As far as adding new features I am always looking out for the latest and the greatest, I want to install new features which are usefull, and I try to stay away from the ones that make your screens look all cluttered and ugly looking.


----------



## Jacob S (Apr 14, 2002)

I thought there was already an instant messaging service on this board, or is it not instant?


----------



## Scott Greczkowski (Mar 21, 2002)

There is an it is almost instant, its called Private Messaging. (Or PM's for short.

Notice almost everyone has a pm icon under their posts. Click on this and send that person a message, if they are online they will get a notification they have a new message!

If they are offline they will be allerted to a new pm the next time they come online (and also some users get an email letting them know that they got a PM here)


----------



## Jacob S (Apr 14, 2002)

How does the message pop up? Is it to where you have to check it like you do email on the main page where it says if you have messages or not? What if someone does not know to look there if they have a new message if this is the case?


----------



## Scott Greczkowski (Mar 21, 2002)

A box will pop up and say something to the effect of

You have a private message, would you like to view it now.


----------



## Neil Derryberry (Mar 23, 2002)

The box won't instantly pop up.... it will appear on a refresh or a new page open. If you were to sit on a page and not do anything, you wouldn't know.

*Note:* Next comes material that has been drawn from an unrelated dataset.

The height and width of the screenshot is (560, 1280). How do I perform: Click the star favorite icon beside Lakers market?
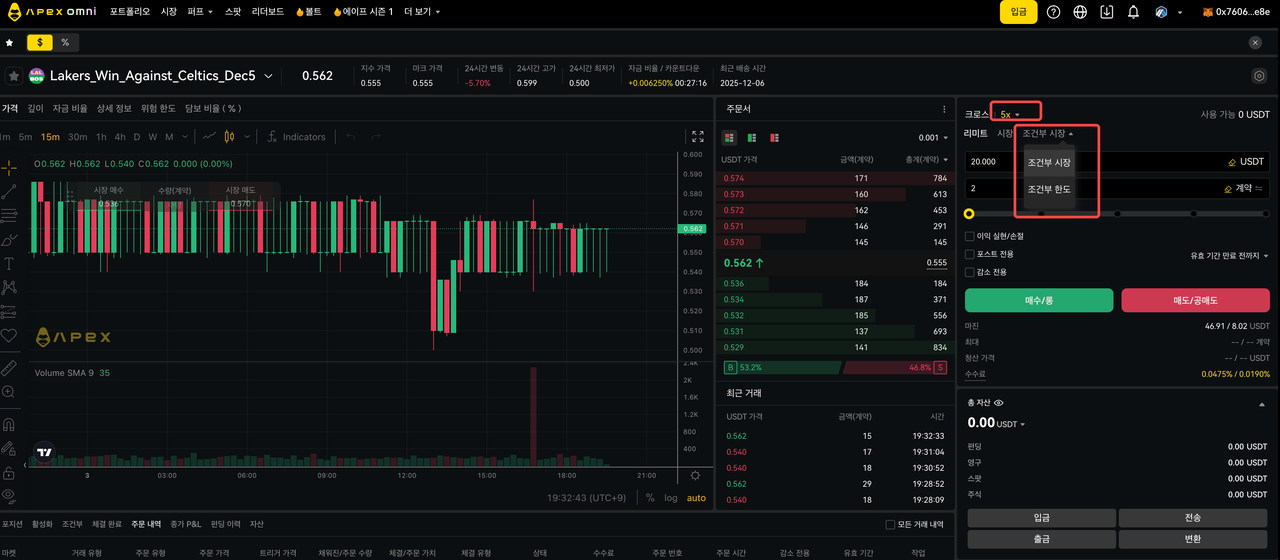click(14, 76)
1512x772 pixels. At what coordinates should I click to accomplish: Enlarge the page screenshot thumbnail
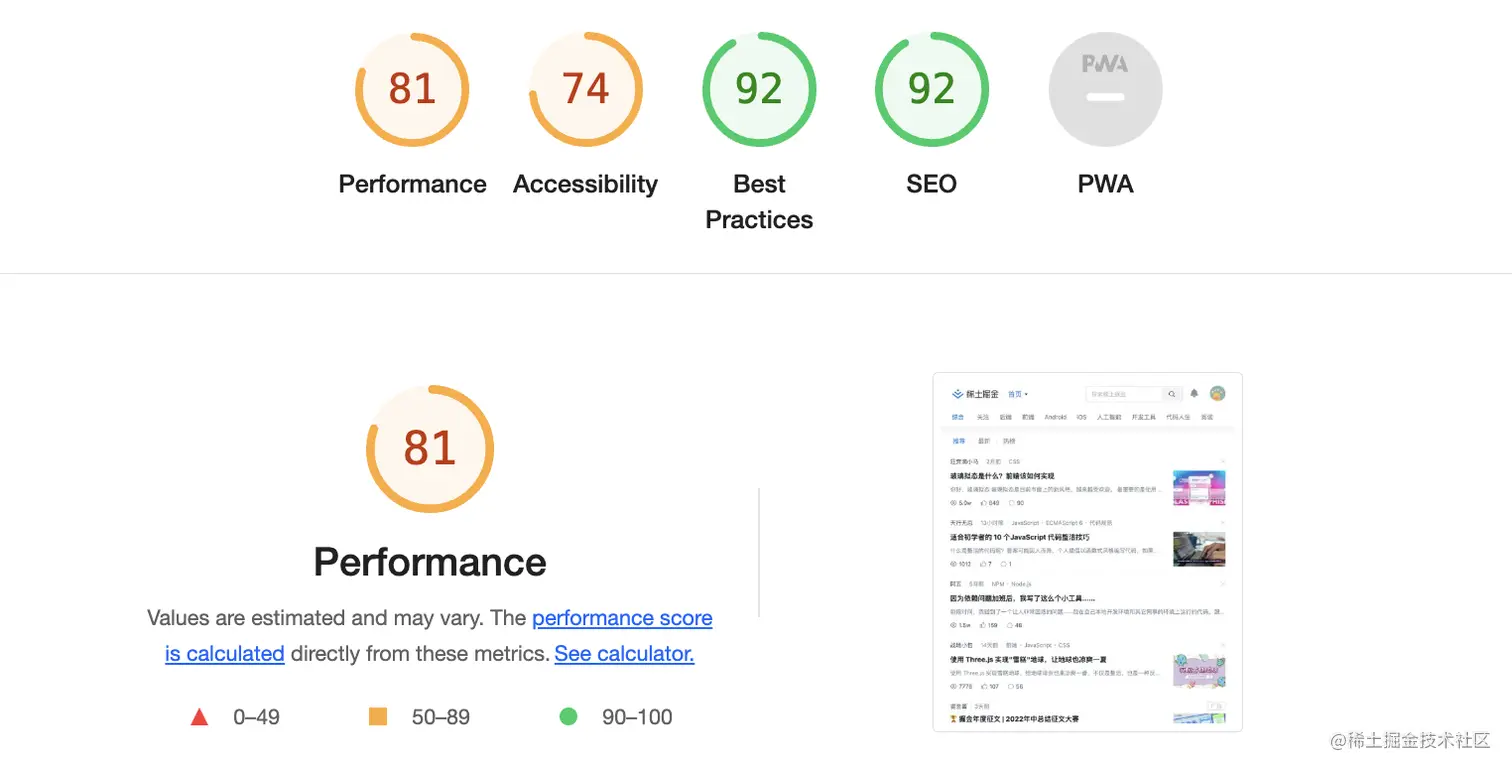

At least, that's my observation.


----------



## jrjcd (Apr 23, 2002)

scott, mowing my lawn IS useful....

so would printing money to pay my satellite bill...lol

(hey-i'm just trying to think of REALLY USEFUL APPLICATIONS HERE!!!)


----------



## Dmitriy (Mar 24, 2002)

I love jacks idea!:lol: 

How about putting every channel on this planet on your website, for example I would pick a channel i want to watch for free and watch it.  :lol: 

Anyways, great job guys! :goodjob: Keep it up!


----------



## Nick (Apr 23, 2002)

_"almost instant"_  Another oxymoron!


----------



## Nick (Apr 23, 2002)

<Serious suggestion - nothing humorous here>

I would life to have the ability to search within a thread. 
This would be handy in looking through long threads, like game 
threads, for a particular word, thread or post or poster.

Do you think this is feasible?

Nick


----------



## Scott Greczkowski (Mar 21, 2002)

Hmm I would have to look into this.

Never say never!


----------



## Scott Greczkowski (Mar 21, 2002)

Yes it can be done, and YES I am putting it in now.


----------



## James_F (Apr 23, 2002)

What service!


----------



## Scott Greczkowski (Mar 21, 2002)

Ok it's in! Take a look at the bottom of the threads you can now search, you can also show posts in the thread from users by clicking the pull down list next to the work 'from'

To search you just type the word you are searching for in the thread. 

Another user request put in motion by your friends here at DBStalk.COM!


----------



## James_F (Apr 23, 2002)

Scott, do you have a job? Man that is a cool feature!


----------



## John Corn (Mar 21, 2002)

Very nice Scott, another wonderful feature. :righton:


----------



## Nick (Apr 23, 2002)

*Wow! :welcome:

Amazing! :righton:

Fantastic! :hurah:
What a cool feature! :goodjob:

Scott, You're the greatest! :angel:

Thank you. :wave:*


----------



## Mark Lamutt (Mar 24, 2002)

Scott - you just one-upped AVS in a big way. I've wanted this feature over there in the Denver HDTV thread (that is now 112 pages long!) for a long time. Way to go!


----------



## Mark Holtz (Mar 23, 2002)

You can never have too many smileys.  It would be nice if you could put in the code in the quick reply box to bring up the Smiley window.


----------



## Nick (Apr 23, 2002)

Not necessary, "Z". Just click on "Smilies" 
under Forum Rules below, left.


----------



## Mark Holtz (Mar 23, 2002)

> _Originally posted by Nick _
> *Not necessary, "Z". Just click on "Smilies" under Forum Rules below, left. *


Just being lazy, I guess. I never scroll down to the extreme bottom. :lol:


----------



## James_F (Apr 23, 2002)

Maybe we should have a "DBSTalk.com" features thread. I'm sure that there is much here that we don't know about....


----------



## Jacob S (Apr 14, 2002)

I am glad I started this post, it kind of goes along with wanting new ideas for the pvr receivers such as the 501 and 721, but having new ideas for the board to post those new ideas is important as well, and may help enhance the conversation.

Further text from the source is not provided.